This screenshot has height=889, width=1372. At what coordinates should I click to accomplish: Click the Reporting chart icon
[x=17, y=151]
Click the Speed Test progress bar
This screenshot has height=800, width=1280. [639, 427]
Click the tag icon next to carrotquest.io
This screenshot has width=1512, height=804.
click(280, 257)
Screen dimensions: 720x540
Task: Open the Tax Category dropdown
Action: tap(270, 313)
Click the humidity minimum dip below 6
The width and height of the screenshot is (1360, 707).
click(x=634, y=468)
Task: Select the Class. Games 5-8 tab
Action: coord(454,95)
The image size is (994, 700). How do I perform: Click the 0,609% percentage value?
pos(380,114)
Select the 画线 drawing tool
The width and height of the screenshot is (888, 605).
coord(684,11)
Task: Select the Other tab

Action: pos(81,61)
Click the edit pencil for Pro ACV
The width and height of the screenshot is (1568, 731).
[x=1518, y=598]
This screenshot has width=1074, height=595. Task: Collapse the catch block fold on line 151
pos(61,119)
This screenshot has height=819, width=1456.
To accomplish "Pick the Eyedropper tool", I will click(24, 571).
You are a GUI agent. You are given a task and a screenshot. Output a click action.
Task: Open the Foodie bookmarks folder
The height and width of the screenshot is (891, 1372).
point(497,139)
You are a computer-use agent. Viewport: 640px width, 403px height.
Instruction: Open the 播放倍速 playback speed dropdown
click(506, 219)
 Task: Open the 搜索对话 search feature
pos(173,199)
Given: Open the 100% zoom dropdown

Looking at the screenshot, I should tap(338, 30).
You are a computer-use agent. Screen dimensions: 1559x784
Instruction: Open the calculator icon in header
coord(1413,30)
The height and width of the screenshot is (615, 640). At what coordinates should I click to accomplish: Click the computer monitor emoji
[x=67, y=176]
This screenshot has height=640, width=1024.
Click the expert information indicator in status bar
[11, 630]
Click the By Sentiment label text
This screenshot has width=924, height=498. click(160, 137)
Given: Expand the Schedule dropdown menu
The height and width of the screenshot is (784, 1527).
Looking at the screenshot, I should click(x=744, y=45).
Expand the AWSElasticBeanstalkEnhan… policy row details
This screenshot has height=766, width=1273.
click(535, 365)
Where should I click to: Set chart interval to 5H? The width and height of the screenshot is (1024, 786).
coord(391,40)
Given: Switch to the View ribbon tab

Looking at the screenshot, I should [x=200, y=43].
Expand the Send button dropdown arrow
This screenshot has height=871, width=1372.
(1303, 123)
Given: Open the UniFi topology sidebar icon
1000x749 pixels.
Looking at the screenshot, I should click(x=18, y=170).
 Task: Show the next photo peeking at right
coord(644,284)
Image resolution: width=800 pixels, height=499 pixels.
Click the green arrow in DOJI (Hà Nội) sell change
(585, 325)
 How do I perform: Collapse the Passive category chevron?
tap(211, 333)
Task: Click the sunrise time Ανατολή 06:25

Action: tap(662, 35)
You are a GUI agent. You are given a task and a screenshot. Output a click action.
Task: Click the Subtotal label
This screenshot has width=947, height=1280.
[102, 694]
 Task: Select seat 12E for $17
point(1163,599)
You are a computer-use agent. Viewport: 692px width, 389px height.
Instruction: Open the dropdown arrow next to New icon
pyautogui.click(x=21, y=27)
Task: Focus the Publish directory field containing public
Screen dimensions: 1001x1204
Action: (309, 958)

*THE EXERCISE*
Rewrite all the records above, putting "Goal" wherever "Instruction" appears and leaving everything else unchanged.

*SOLUTION TO THE EXERCISE*
This screenshot has height=889, width=1372. At what coordinates should I click to accomplish: Click the Reporting chart icon
[x=17, y=151]
Click the Speed Test progress bar
This screenshot has height=800, width=1280. [639, 427]
Click the tag icon next to carrotquest.io
This screenshot has width=1512, height=804.
click(280, 257)
Screen dimensions: 720x540
Task: Open the Tax Category dropdown
Action: tap(270, 313)
Click the humidity minimum dip below 6
The width and height of the screenshot is (1360, 707).
click(x=634, y=468)
Task: Select the Class. Games 5-8 tab
Action: coord(454,95)
The image size is (994, 700). How do I perform: Click the 0,609% percentage value?
pos(380,114)
Select the 画线 drawing tool
The width and height of the screenshot is (888, 605).
coord(684,11)
Task: Select the Other tab

Action: pos(81,61)
Click the edit pencil for Pro ACV
The width and height of the screenshot is (1568, 731).
[x=1518, y=598]
This screenshot has width=1074, height=595. Task: Collapse the catch block fold on line 151
pos(61,119)
This screenshot has height=819, width=1456.
To accomplish "Pick the Eyedropper tool", I will click(24, 571).
You are a GUI agent. You are given a task and a screenshot. Output a click action.
Task: Open the Foodie bookmarks folder
The height and width of the screenshot is (891, 1372).
point(497,139)
You are a computer-use agent. Viewport: 640px width, 403px height.
Goal: Open the 播放倍速 playback speed dropdown
click(506, 219)
 Task: Open the 搜索对话 search feature
pos(173,199)
Given: Open the 100% zoom dropdown

Looking at the screenshot, I should tap(338, 30).
You are a computer-use agent. Screen dimensions: 1559x784
Goal: Open the calculator icon in header
coord(1413,30)
The height and width of the screenshot is (615, 640). At what coordinates should I click to accomplish: Click the computer monitor emoji
[x=67, y=176]
This screenshot has height=640, width=1024.
Click the expert information indicator in status bar
[11, 630]
Click the By Sentiment label text
This screenshot has width=924, height=498. click(160, 137)
Given: Expand the Schedule dropdown menu
The height and width of the screenshot is (784, 1527).
Looking at the screenshot, I should click(x=744, y=45).
Expand the AWSElasticBeanstalkEnhan… policy row details
This screenshot has height=766, width=1273.
click(535, 365)
Where should I click to: Set chart interval to 5H? The width and height of the screenshot is (1024, 786).
coord(391,40)
Given: Switch to the View ribbon tab

Looking at the screenshot, I should [x=200, y=43].
Expand the Send button dropdown arrow
This screenshot has height=871, width=1372.
(1303, 123)
Given: Open the UniFi topology sidebar icon
1000x749 pixels.
Looking at the screenshot, I should click(x=18, y=170).
 Task: Show the next photo peeking at right
coord(644,284)
Image resolution: width=800 pixels, height=499 pixels.
Click the green arrow in DOJI (Hà Nội) sell change
(585, 325)
 How do I perform: Collapse the Passive category chevron?
tap(211, 333)
Task: Click the sunrise time Ανατολή 06:25

Action: tap(662, 35)
You are a GUI agent. You are given a task and a screenshot. Output a click action.
Task: Click the Subtotal label
This screenshot has width=947, height=1280.
[102, 694]
 Task: Select seat 12E for $17
point(1163,599)
You are a computer-use agent. Viewport: 692px width, 389px height.
Goal: Open the dropdown arrow next to New icon
pyautogui.click(x=21, y=27)
Task: Focus the Publish directory field containing public
Screen dimensions: 1001x1204
Action: (309, 958)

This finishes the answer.